Economic Activism Updates June 2020

By Dalit Baum

June 2020 saw the culmination of long-term work behind the scenes resulting in huge public successes, without much visible credit to AFSC's contribution. Here's a summary:

In the beginning of June, three high tech giants announced they would stop supplying the police with facial recognition technologies.These technologies were shown to be intrusive and racially-biased; a coalition of investors, including the AFSC, has been engaging with these companies over technologies of mass surveillance for a year now. The first was IBM, which announced it would drop that business completely; then Amazon announced a one-year pause on police use of its facial recognition products; and Microsoft followed suit with an announcement of a moratorium on sales to the police until the development of federal regulations for the use of these technologies. 

Later in the month, the Racial Justice Investing Coalition, which we have been working with, published a powerful statement that opens thus: “We recognize that the investor community has contributed to and benefited from racist systems, ...We therefore take responsibility and commit to hold ourselves accountable for dismantling systemic racism and promoting racial equity and justice through our investments and work.”

The statement continues with a commitment to “either engage with or divest from companies with practices or business relationships that further systemic racism or white supremacy, or that enable state violence and criminalization. Direct specific attention to those connected to the prison, military, and immigration industrial complex, including technology, communications, services, and financial sectors, and those that are complicit in state violence.”
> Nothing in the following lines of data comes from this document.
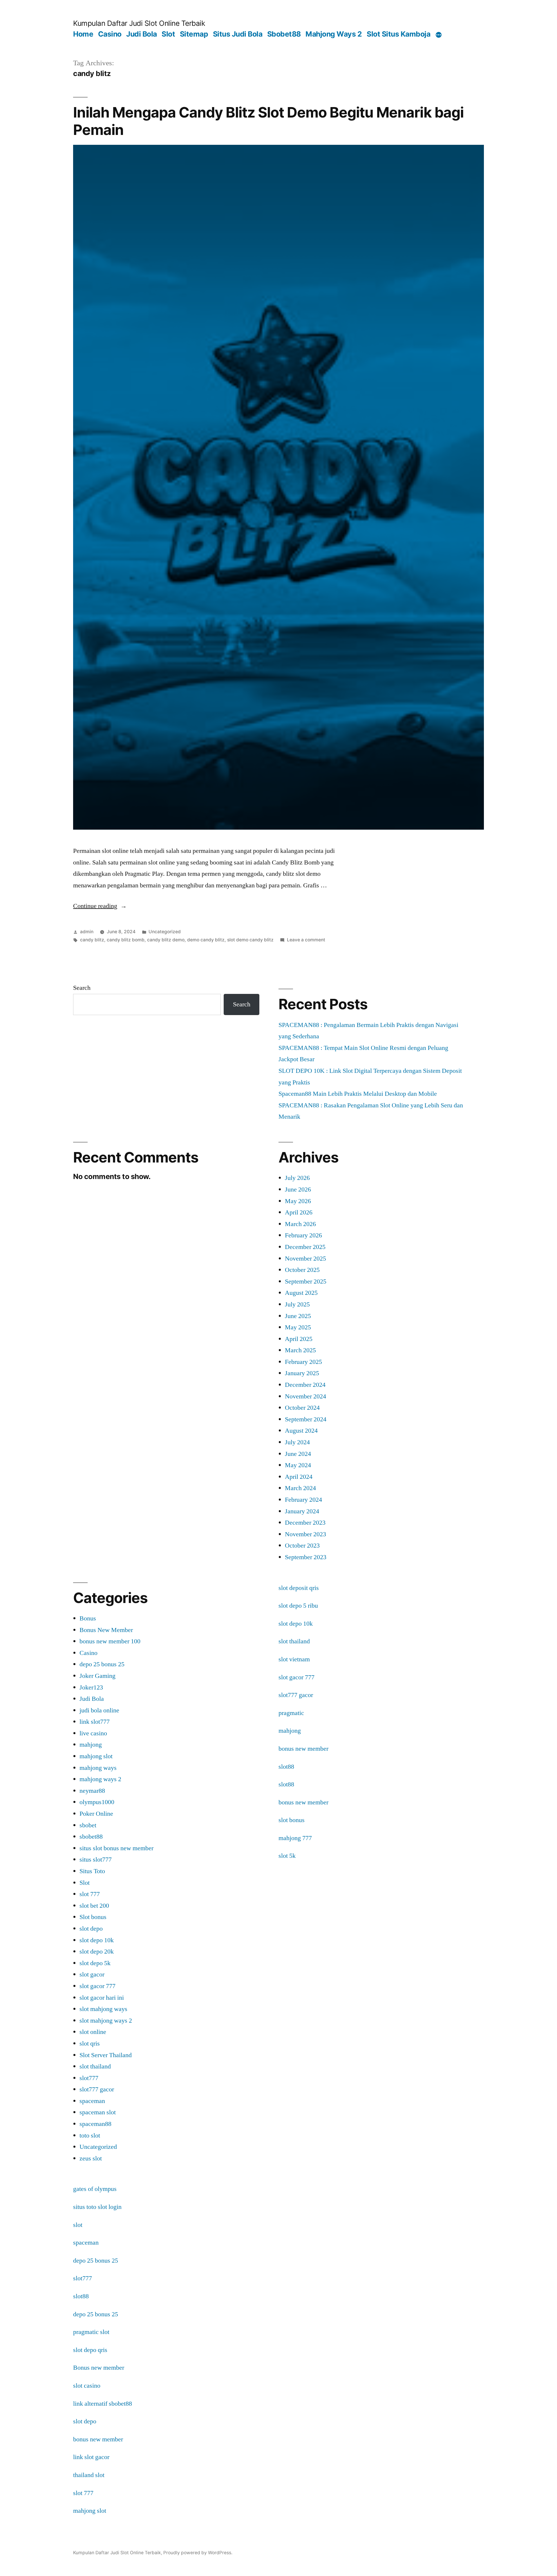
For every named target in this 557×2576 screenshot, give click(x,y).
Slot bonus (92, 1917)
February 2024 (303, 1500)
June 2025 (298, 1316)
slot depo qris (90, 2350)
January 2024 (302, 1511)
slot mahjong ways (103, 2009)
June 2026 (298, 1189)
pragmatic (291, 1713)
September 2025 (305, 1281)
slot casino (86, 2386)
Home (83, 34)
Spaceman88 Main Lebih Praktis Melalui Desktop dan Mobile (357, 1094)
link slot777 (94, 1722)
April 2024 (298, 1477)
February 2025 (303, 1362)
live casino (93, 1733)
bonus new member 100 (109, 1641)
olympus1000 (96, 1802)
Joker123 (91, 1687)
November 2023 (305, 1534)
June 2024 (298, 1454)
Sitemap (194, 34)
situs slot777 (95, 1859)
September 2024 (305, 1419)
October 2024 (302, 1408)
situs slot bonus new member (116, 1848)
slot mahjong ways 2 (105, 2021)
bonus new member (303, 1749)
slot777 (88, 2078)
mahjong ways (98, 1768)
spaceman (92, 2101)
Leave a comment (306, 940)
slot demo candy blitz (250, 940)
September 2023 (305, 1557)
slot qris (89, 2043)
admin (86, 931)
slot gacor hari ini (101, 1998)
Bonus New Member (106, 1630)
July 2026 (297, 1178)
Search (82, 988)
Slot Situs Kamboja (398, 34)
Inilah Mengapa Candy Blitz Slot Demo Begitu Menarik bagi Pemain (268, 121)
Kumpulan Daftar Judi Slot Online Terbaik (139, 23)
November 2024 (305, 1396)
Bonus (87, 1618)
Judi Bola (141, 34)
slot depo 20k (96, 1951)
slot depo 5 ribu (298, 1606)
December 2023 (305, 1523)
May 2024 (298, 1465)
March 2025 (300, 1350)
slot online (92, 2032)
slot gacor (91, 1974)
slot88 (286, 1767)
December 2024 (305, 1385)
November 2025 (305, 1258)
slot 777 (89, 1894)
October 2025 (302, 1270)
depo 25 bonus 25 (101, 1664)
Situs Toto (92, 1871)
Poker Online (96, 1814)
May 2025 (298, 1327)
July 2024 (297, 1442)
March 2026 (300, 1224)
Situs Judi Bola (238, 34)
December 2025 (305, 1247)
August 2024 (301, 1431)
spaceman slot (97, 2112)
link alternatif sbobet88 (102, 2404)
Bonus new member (98, 2368)
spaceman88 (95, 2124)
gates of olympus (95, 2189)
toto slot (89, 2135)
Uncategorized (165, 931)
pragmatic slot (91, 2332)
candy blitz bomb (125, 940)
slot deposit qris (298, 1588)
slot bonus (291, 1820)
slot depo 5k (95, 1963)
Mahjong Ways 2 (333, 34)
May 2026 (298, 1201)
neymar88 (92, 1791)
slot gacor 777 (97, 1986)
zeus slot (90, 2158)
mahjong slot (96, 1756)
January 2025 (302, 1373)
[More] (438, 35)
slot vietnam (294, 1659)
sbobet (87, 1825)
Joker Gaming (97, 1676)
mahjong (90, 1745)
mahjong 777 (295, 1838)
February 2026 (303, 1235)
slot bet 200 (94, 1906)
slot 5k (287, 1856)
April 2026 (298, 1212)
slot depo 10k (96, 1940)
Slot (168, 34)
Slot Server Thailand (105, 2055)
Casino (110, 34)
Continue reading (100, 906)
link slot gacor (91, 2457)
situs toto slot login (97, 2207)
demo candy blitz (206, 940)
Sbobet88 (284, 34)
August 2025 (301, 1293)
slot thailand (95, 2066)
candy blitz (92, 940)
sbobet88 (91, 1837)
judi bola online (99, 1710)
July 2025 (297, 1304)
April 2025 (298, 1339)
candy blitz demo (166, 940)
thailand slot (88, 2475)
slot (77, 2225)
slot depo (91, 1929)
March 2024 (300, 1488)
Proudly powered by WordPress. (197, 2552)
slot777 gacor (96, 2089)
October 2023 (302, 1545)
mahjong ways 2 (100, 1779)
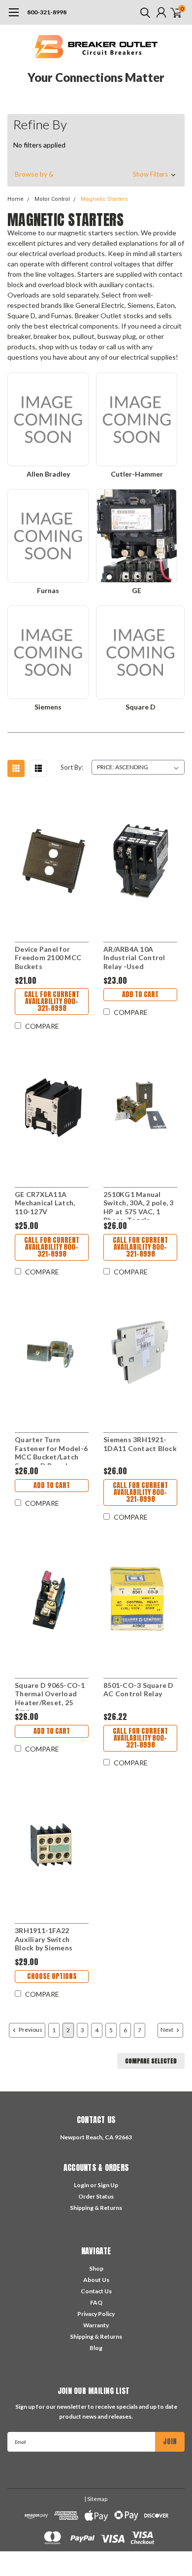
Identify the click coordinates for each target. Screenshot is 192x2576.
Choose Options (52, 1976)
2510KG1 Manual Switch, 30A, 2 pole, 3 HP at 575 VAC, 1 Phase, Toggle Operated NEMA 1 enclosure (138, 1205)
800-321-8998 (46, 12)
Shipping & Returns (96, 2207)
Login (81, 2185)
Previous (30, 2029)
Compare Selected (151, 2060)
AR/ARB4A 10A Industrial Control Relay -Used (134, 958)
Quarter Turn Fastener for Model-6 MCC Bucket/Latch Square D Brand (51, 1450)
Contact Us (96, 2291)
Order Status (96, 2196)
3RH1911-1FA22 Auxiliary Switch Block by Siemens (43, 1939)
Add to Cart (140, 994)
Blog (96, 2348)
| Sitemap (96, 2499)
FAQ (96, 2302)
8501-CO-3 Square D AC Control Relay (138, 1689)
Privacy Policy (96, 2313)
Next (167, 2029)
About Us (96, 2279)
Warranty (96, 2325)
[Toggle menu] (13, 17)
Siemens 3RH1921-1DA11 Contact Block (140, 1444)
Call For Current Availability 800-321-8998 (51, 1001)
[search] (143, 12)
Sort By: (72, 767)
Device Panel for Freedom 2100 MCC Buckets (48, 958)
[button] (96, 174)
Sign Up (107, 2185)
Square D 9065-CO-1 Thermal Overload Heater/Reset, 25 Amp (50, 1696)
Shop (96, 2268)
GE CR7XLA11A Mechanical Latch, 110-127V (45, 1203)
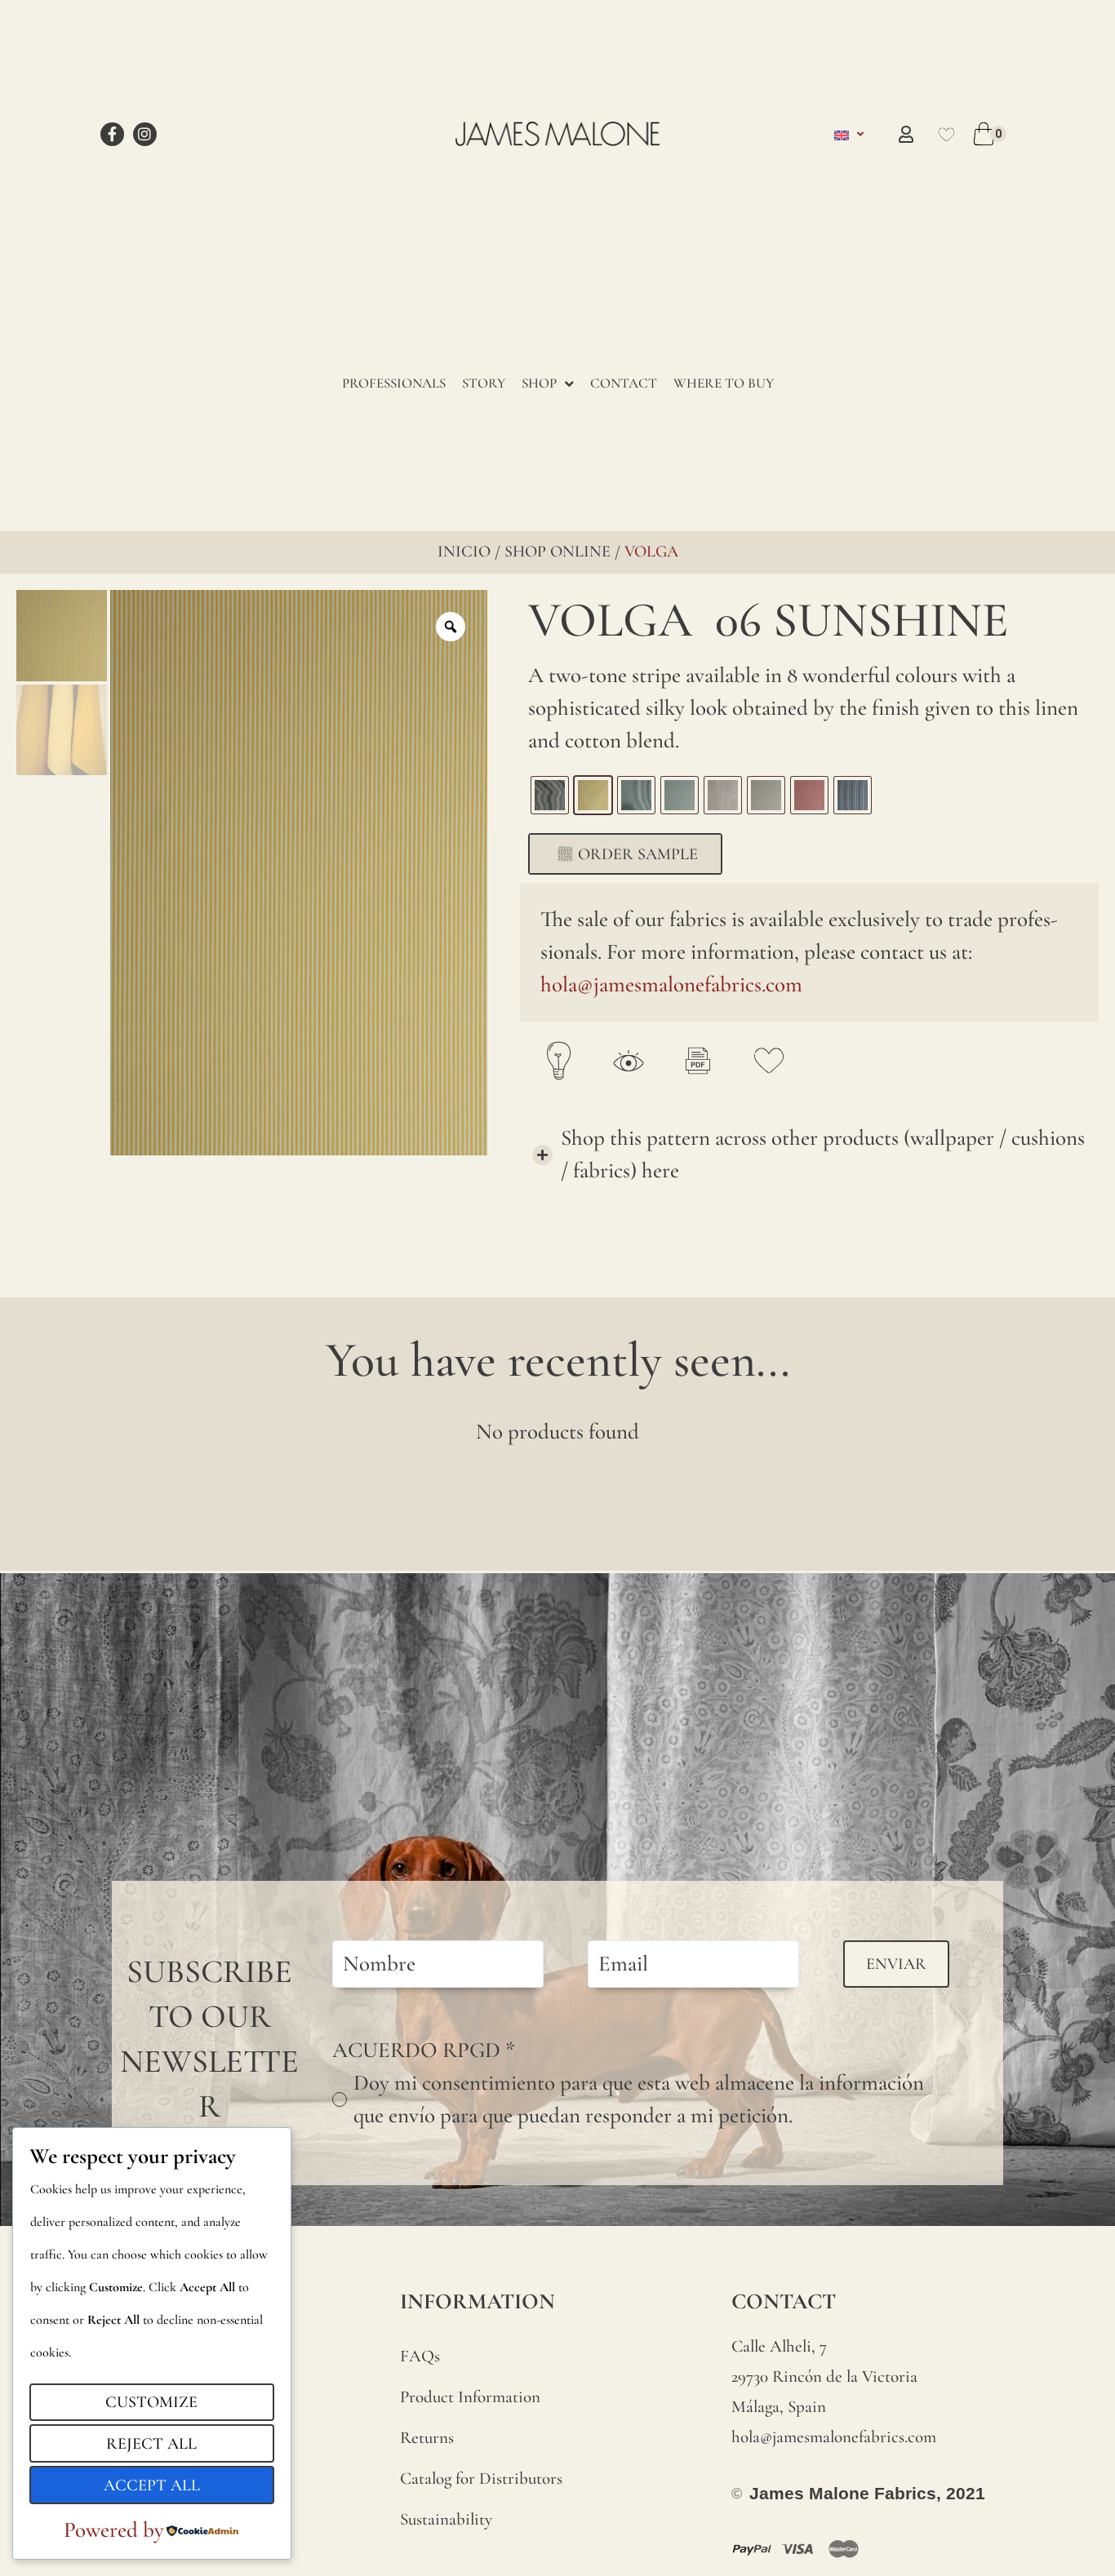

This statement, which we at AFSC helped draft, was signed by over a 100 investment firms and institutions, some of them well known, lending it wide exposure in the mainstream financial press (including in Bloomberg and Barron’s). We were quoted in the coalition’s press release, and our Investigate website was referred to in the coalition’s implementation guide.

Similarly, the Black-owned investment firm of Robasciotti & Philipson, our partners, clients, and supporters, has gained a lot of media attention over the last month, with interviews in Financial Planning Magazine and in the New York Times, describing its approach to racial justice activism and divestment from mass incarceration, based on AFSC's research and information.

Finally, on June 26, after a year of preparations supported by our program, the General Assembly of the Unitarian Universalist Association (UUA) voted overwhelmingly (95%!) to adopt a resolution calling for divestment from companies involved in violations of human rights and international law, a review of human rights consideration in investment decisions, and strong communication between the investment committees and UU social justice organizations. It was cosponsored by several UU social justice groups including: Black Lives UU, UU Refugee and Immigrant Services and Education, UUs for Justice in the Middle East, UU Ministry for Earth and UU Peace Ministry Network.